The Batter’s Eye: Angels in the Outfield

Guffy McGovern (Paul Douglas) is the cranky, foul-mouthed manager of the Pittsburgh Pirates, who are facing a bad losing streak. An angel promises him the team will start winning if Guffy cleans up his act (and mouth). With the help of a kind-hearted reporter, Jennifer (Janet Leigh), and a cute orphan, Bridget (Donna Corcoran), Guffy learns the true meaning of baseball and of life.

Poster for Angels in the Outfield

Angels in the Outfield (1951, directed by Clarence Brown) is surprisingly cute. It’s light-hearted fun and while the lessons are all expected ones, it still works.

Douglas is charming and plays both sides of Guffy’s personality well. He’s funny when he’s angry and irritable but sweet as his relationships with both Jennifer and Bridget develop. His progression feels believable, even if it’s caused by divine intervention. Also, his “swearing” is just garbled gibberish, which I know was necessary at the time, but it’s a humorous touch.
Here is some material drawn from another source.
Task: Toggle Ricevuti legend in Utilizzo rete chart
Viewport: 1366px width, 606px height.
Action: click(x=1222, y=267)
As someone who typically doesn’t love cute kids in movies, Corcoran gives Bridget the right amount of sincerity and playfulness that keeps her from being annoying. Baseball fan Bridget, who’d been praying for the Pirates to win, is the only one who can see the angels on the field helping the players, leading people to suspect she’s lying. Her bond with Guffy, who believes her, is genuinely kind.

I also appreciated that as much as the audience knows the angels are real, they’re never shown beyond a couple of feathers. It makes the movie more about faith than a fun little fantasy would otherwise have.
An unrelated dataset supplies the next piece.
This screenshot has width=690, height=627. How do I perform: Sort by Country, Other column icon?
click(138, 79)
I wish Leigh’s Jennifer had been given a bit more to do, but she’s a sweet presence in both Bridget and Guffy’s lives by the end. It was also neat watching her become a baseball fan during the course of the movie.

The baseball action is also good and edited together extremely well. There is clearly some trickery — there will be a crack of the bat hitting the ball when there was no ball anywhere nearby — but it’s effective enough. I liked how much of the runtime of the movie was devoted to baseball.

The “courtroom” (it was just in front of baseball commissioners) scene about if Guffy sincerely believed angels were helping him went on a little long but was also probably necessary. And of course, the ending has the Pirates winning the pennant-deciding game without help from the angels. (Unlike It Happens Every Spring, I’m not quite sure if divine intervention exactly counts as cheating though.)

I wasn’t expecting too much from this one but I was impressed. In its own way, it does capture the magic of baseball, even when angels aren’t involved.